*Problem to solve:*
Find the word "upload" in the records below. List each line containing it.

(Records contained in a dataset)
▽

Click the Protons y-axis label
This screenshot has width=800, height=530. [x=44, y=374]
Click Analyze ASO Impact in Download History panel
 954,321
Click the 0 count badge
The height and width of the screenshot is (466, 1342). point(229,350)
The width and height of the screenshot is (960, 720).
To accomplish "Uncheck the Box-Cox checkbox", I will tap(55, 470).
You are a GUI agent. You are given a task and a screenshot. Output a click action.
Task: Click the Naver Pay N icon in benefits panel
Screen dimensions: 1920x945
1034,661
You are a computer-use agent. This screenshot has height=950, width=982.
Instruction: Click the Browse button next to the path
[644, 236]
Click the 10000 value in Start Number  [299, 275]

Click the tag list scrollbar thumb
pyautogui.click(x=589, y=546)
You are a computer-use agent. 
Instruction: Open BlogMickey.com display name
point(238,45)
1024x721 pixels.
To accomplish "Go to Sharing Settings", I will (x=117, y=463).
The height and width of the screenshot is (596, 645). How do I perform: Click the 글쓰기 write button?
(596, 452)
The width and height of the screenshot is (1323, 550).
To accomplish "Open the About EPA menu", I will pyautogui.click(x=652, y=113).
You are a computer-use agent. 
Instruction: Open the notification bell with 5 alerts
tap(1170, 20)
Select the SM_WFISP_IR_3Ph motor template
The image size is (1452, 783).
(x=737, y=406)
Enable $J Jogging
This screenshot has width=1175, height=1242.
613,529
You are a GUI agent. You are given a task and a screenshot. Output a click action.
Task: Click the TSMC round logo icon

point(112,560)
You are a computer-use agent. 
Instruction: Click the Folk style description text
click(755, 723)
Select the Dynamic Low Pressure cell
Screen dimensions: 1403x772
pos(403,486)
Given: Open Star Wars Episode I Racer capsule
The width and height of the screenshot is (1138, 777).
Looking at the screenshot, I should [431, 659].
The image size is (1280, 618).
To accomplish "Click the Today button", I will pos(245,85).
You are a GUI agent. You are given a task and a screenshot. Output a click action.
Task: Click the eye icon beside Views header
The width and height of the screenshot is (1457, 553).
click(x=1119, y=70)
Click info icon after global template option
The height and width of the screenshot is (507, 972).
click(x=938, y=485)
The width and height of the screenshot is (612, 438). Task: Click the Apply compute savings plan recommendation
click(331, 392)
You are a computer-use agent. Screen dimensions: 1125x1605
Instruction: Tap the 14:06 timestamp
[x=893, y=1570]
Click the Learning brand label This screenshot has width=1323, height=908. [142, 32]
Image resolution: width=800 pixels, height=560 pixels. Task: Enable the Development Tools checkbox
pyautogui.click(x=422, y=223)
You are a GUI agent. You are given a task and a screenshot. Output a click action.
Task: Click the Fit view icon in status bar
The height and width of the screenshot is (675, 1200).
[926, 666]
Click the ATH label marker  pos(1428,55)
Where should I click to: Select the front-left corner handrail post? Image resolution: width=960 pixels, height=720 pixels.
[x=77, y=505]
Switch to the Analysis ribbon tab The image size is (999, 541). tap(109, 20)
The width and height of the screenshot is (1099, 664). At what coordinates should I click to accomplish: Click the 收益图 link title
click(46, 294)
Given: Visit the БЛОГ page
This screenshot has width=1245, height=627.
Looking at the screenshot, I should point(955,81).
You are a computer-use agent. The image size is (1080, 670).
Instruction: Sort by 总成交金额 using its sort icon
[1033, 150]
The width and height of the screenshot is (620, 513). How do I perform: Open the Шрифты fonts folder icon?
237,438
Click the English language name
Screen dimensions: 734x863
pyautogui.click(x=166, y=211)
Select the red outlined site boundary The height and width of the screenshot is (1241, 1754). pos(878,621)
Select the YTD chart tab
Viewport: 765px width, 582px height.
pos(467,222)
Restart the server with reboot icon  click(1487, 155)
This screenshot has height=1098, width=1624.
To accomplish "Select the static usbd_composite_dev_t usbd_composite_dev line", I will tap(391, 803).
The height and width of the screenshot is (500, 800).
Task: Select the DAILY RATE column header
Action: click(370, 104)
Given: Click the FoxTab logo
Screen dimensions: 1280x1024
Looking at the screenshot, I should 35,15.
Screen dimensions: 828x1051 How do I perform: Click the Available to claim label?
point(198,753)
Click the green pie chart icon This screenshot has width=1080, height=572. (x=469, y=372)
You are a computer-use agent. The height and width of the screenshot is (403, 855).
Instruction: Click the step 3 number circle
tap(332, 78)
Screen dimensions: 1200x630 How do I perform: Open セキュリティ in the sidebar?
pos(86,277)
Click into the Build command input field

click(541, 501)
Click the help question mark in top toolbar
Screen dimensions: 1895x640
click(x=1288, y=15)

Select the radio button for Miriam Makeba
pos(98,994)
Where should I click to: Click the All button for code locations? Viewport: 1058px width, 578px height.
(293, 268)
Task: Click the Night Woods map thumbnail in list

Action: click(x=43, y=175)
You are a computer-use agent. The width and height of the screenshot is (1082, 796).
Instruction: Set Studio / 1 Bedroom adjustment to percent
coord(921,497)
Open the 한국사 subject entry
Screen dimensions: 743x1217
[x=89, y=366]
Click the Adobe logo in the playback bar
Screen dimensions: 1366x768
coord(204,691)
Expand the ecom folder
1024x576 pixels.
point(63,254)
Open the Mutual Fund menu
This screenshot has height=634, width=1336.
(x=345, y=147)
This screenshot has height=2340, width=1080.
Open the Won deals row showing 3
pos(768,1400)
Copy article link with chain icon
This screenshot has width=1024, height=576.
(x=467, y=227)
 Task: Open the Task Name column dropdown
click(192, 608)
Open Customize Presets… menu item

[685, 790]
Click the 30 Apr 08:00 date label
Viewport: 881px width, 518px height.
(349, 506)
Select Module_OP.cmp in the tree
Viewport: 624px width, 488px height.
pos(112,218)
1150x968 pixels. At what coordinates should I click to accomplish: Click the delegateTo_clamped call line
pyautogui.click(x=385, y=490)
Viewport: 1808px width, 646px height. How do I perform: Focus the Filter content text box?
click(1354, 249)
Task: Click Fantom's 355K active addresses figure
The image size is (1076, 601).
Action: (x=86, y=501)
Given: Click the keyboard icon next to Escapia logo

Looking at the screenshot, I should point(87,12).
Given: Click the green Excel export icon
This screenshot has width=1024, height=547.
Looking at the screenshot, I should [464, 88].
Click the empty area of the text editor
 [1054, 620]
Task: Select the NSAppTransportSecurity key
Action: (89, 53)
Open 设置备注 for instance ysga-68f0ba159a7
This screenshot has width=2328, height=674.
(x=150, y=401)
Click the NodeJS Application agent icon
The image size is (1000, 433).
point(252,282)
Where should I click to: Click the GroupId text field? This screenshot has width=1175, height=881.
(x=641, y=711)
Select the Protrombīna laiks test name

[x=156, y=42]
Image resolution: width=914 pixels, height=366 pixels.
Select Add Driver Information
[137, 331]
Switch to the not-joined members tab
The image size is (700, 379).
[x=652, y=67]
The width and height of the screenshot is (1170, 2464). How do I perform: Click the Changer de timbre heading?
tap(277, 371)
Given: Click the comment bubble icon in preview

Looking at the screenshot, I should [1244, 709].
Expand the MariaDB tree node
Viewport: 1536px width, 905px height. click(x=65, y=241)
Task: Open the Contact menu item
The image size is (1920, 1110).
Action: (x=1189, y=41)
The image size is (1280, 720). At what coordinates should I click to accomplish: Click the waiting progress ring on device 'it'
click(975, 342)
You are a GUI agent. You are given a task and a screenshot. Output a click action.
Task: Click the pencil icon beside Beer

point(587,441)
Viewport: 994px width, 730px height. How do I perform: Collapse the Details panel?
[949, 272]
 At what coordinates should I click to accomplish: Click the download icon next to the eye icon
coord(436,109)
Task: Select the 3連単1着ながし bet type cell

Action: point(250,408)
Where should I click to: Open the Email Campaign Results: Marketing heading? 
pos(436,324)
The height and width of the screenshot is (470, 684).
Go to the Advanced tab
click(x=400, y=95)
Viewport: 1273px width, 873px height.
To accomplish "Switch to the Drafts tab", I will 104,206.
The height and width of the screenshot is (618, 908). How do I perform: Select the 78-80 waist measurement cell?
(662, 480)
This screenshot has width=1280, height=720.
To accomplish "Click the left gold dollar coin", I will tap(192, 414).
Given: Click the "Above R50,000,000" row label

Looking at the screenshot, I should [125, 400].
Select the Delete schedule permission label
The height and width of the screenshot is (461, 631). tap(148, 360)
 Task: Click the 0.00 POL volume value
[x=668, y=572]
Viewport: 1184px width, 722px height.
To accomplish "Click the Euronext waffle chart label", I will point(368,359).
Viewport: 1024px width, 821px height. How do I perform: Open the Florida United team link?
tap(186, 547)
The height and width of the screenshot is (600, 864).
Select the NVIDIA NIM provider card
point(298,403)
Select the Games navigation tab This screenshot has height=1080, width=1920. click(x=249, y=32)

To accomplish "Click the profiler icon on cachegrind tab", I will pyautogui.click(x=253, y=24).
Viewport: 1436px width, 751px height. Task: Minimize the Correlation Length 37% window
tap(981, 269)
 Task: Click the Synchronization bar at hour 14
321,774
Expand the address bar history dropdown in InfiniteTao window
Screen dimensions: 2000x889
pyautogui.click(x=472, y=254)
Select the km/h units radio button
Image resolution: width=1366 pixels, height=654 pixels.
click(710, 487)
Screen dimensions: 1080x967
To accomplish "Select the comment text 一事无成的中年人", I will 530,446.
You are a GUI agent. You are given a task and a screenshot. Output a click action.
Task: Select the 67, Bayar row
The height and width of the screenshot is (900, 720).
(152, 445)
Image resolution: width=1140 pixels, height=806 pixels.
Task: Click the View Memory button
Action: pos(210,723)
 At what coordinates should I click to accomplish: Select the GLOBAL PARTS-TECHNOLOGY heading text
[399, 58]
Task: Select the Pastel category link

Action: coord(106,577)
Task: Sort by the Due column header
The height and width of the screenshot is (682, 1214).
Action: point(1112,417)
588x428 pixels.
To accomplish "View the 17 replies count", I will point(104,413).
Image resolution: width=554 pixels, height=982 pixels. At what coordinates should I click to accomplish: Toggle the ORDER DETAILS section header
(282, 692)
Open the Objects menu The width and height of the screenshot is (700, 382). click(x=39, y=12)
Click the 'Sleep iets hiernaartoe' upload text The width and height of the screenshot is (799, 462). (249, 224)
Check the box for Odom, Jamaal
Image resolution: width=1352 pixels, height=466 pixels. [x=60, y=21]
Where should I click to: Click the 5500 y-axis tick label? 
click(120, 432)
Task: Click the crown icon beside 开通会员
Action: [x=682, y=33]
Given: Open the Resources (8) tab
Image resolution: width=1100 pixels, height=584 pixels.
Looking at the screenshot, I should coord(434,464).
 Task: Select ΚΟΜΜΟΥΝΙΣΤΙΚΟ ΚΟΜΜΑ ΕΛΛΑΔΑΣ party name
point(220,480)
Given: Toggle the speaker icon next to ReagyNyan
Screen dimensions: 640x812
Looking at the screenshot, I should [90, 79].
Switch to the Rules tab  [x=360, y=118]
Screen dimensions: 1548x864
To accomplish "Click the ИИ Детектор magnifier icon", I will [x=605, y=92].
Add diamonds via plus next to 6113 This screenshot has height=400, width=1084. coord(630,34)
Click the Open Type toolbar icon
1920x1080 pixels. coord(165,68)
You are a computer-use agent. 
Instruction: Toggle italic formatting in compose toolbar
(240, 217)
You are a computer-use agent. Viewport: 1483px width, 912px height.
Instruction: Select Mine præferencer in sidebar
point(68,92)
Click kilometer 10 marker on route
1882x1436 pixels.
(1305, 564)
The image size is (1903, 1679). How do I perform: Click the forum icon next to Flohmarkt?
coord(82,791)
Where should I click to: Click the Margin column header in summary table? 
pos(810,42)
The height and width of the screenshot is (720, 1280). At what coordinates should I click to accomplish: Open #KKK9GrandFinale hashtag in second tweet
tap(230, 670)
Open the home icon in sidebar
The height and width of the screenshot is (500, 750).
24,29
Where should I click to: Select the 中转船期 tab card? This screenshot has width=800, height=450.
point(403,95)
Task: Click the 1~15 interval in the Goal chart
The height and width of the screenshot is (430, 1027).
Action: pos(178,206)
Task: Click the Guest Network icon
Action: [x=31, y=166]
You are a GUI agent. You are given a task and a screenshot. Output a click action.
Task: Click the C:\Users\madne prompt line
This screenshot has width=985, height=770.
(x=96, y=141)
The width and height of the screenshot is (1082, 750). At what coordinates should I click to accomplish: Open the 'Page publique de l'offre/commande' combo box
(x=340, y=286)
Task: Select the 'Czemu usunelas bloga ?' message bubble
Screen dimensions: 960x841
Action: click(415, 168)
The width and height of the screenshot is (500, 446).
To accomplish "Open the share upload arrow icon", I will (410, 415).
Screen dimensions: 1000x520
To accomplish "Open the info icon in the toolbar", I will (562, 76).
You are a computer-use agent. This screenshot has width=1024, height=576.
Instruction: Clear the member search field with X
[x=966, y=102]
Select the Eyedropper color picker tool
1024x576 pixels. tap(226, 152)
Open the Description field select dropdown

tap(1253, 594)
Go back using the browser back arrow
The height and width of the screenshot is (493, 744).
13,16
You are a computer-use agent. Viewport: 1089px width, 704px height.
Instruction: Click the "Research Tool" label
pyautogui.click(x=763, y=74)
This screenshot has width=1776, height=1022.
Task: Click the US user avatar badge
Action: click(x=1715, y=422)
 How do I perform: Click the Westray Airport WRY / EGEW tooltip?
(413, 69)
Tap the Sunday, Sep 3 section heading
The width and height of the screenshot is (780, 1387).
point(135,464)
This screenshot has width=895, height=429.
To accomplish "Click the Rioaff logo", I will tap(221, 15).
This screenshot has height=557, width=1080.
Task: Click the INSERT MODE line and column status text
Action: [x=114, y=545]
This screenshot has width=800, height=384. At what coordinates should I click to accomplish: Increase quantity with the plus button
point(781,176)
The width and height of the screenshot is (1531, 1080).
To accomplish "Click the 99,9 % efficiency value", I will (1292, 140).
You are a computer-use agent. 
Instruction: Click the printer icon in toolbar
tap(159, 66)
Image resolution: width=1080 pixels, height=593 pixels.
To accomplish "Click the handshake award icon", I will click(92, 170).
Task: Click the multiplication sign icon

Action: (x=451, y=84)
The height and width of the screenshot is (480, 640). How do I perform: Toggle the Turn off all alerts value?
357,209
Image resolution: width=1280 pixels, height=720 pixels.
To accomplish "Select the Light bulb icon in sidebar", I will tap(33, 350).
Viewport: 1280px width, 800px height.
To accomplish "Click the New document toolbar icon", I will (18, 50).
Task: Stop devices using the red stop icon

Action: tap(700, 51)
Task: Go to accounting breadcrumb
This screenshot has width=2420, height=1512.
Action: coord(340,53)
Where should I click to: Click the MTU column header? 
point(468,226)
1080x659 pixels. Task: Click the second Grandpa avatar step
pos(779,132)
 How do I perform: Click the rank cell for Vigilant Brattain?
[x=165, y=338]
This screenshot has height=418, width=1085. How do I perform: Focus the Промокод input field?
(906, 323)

△

*Result of the exercise:*
Click the 'Sleep iets hiernaartoe' upload text The width and height of the screenshot is (799, 462). (249, 224)
To accomplish "Open the share upload arrow icon", I will (410, 415).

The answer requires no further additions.